1. ## Differntiable problem

Suppose that the function $\displaystyle g: \mathbb {R} \rightarrow \mathbb {R}$ is differentiable at $\displaystyle x_0=0$. Also, suppose that for each natural number n, $\displaystyle g( \frac {1}{n} ) = 0$. Prove that $\displaystyle g(0)=g'(0)=0$

I really don't know how to start this one, please give me some hints, thanks!

2. It's been too long since I did proofs so I don't have the language, but the key point to me seems to be that for any tiny distance around x=0, there are an infinite number of points such that g(x)=0. That's because of the second assumption that $\displaystyle g(\frac{1}{n})=0$ for all those large natural numbers. Hope that helps.

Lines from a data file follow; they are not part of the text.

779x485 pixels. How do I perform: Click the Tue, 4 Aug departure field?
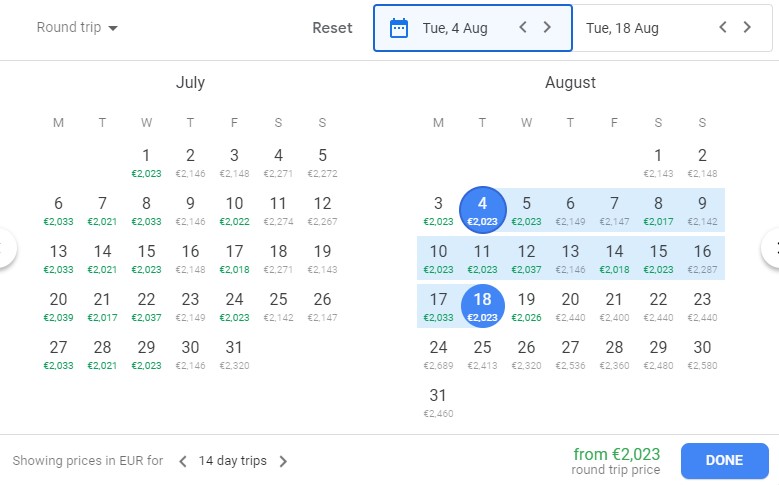coord(455,28)
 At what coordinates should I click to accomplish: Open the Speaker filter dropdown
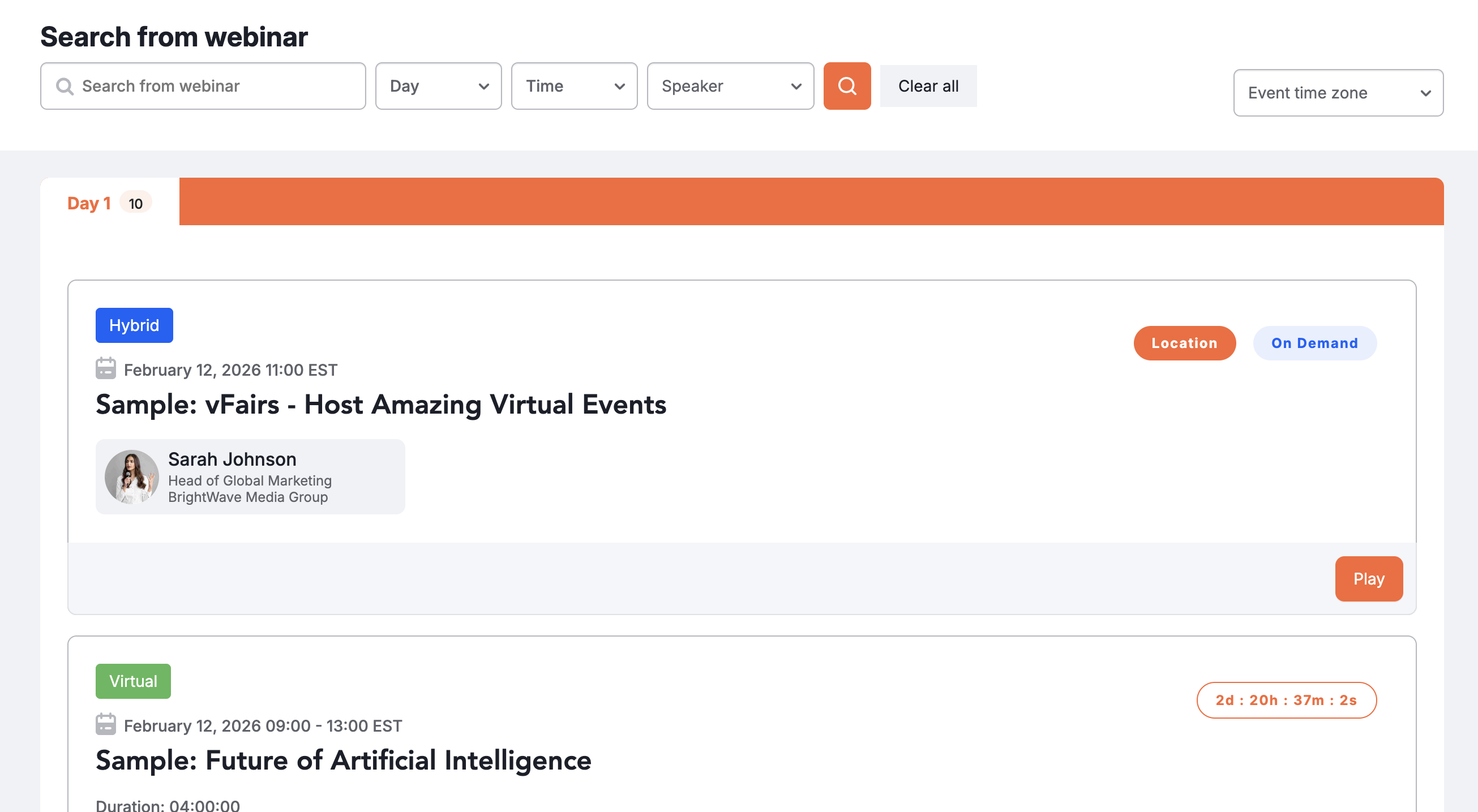click(730, 86)
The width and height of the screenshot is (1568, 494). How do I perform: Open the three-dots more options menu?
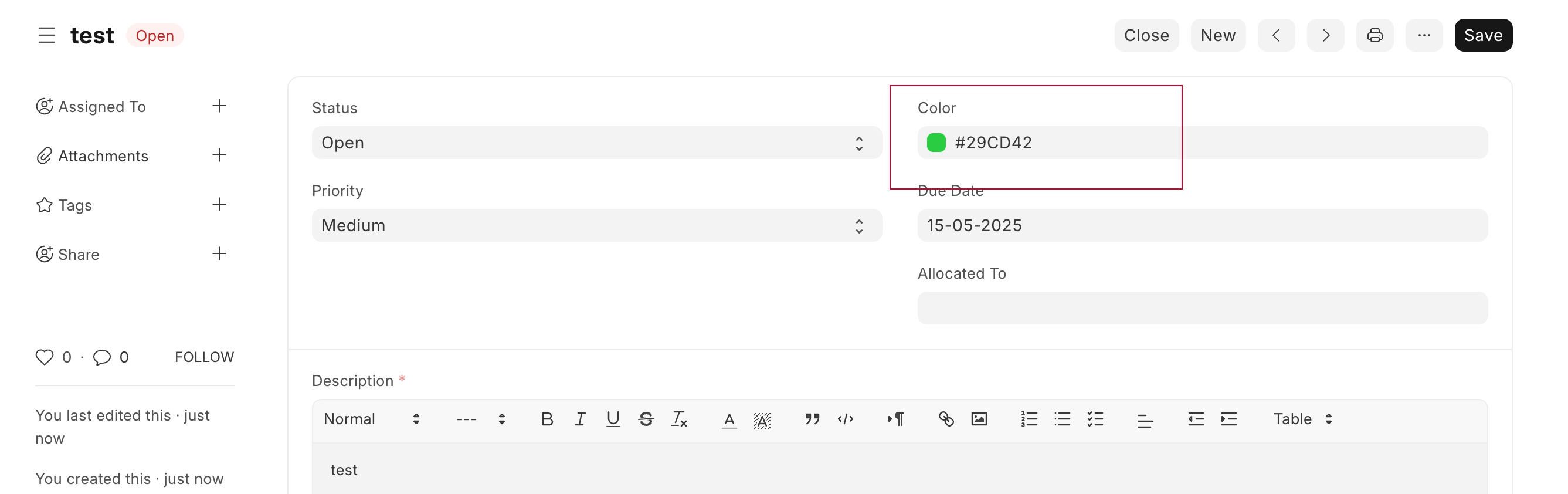click(x=1424, y=35)
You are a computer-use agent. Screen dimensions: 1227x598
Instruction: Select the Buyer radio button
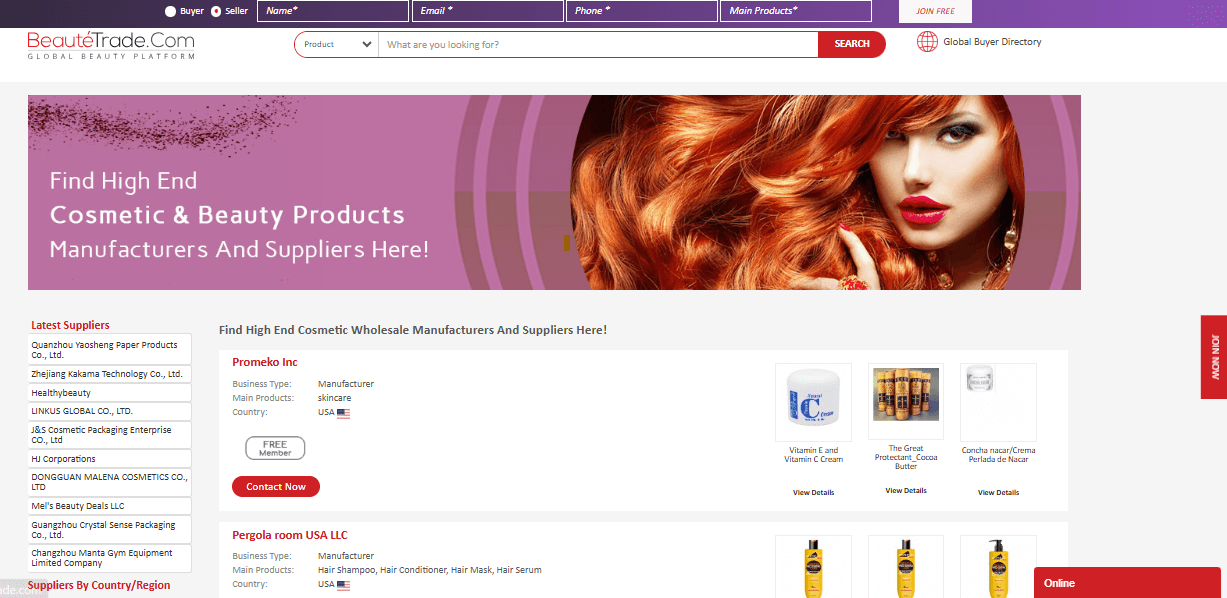[x=170, y=11]
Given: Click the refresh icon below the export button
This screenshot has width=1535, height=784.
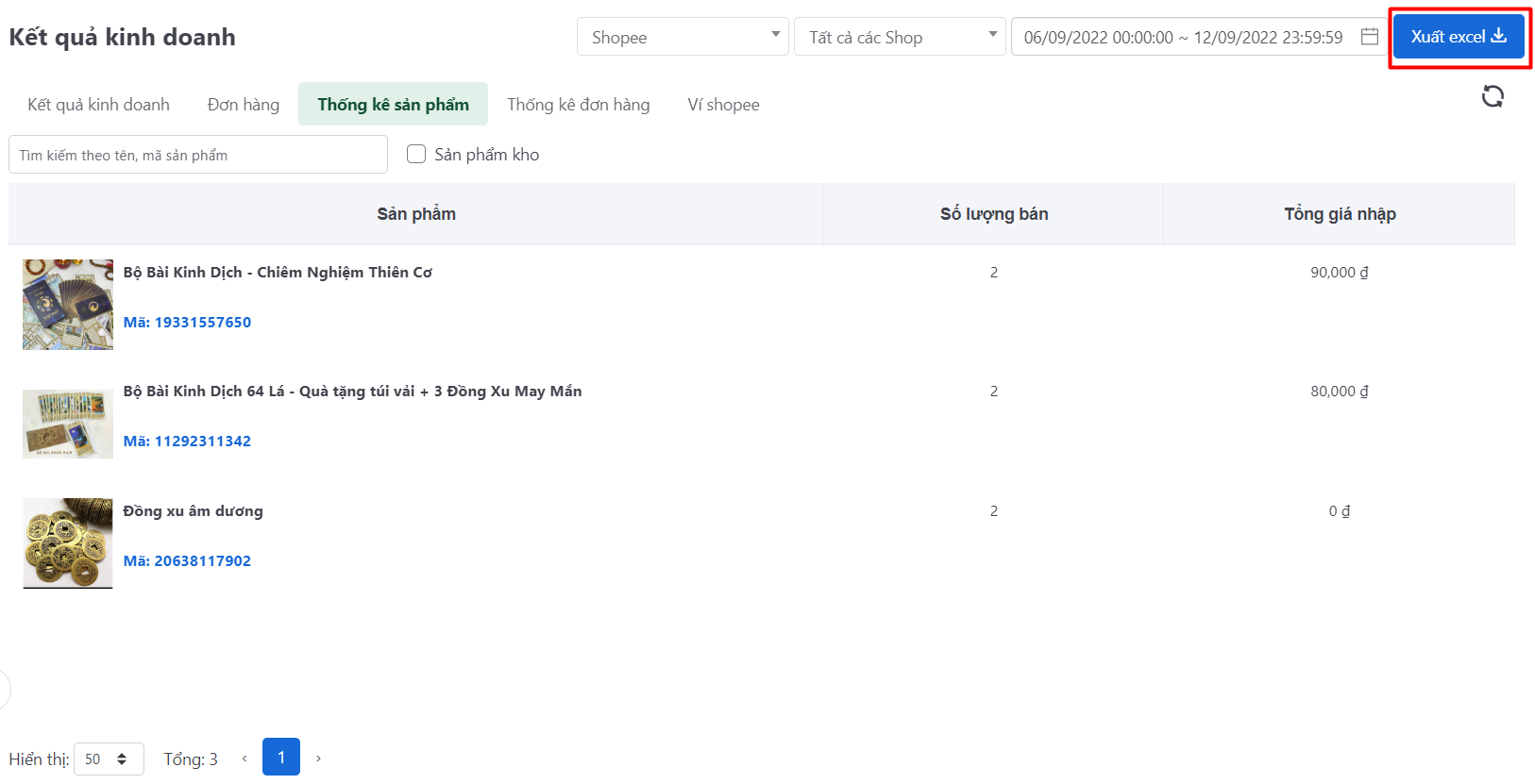Looking at the screenshot, I should 1492,96.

3. Originally Posted by tttcomrader
Suppose that the function $\displaystyle g: \mathbb {R} \rightarrow \mathbb {R}$ is differentiable at $\displaystyle x_0=0$. Also, suppose that for each natural number n, $\displaystyle g( \frac {1}{n} ) = 0$. Prove that $\displaystyle g(0)=g'(0)=0$

I really don't know how to start this one, please give me some hints, thanks!
What tbgh says shows that $\displaystyle g(0)=0$. Indeed, $\displaystyle g$ is continuous at 0 and $\displaystyle \frac{1}{n}\to_n 0$, hence $\displaystyle g(0)=\lim_n g\left(\frac{1}{n}\right)=0$.

Once we know $\displaystyle g(0)=0$, we have, by definition, $\displaystyle g'(0)=\lim_{x\to 0, x\neq 0}\frac{g(x)}{x}$, and this limit is assumed to exist because $\displaystyle g$ is differentiable. Then it is the same as for the first step.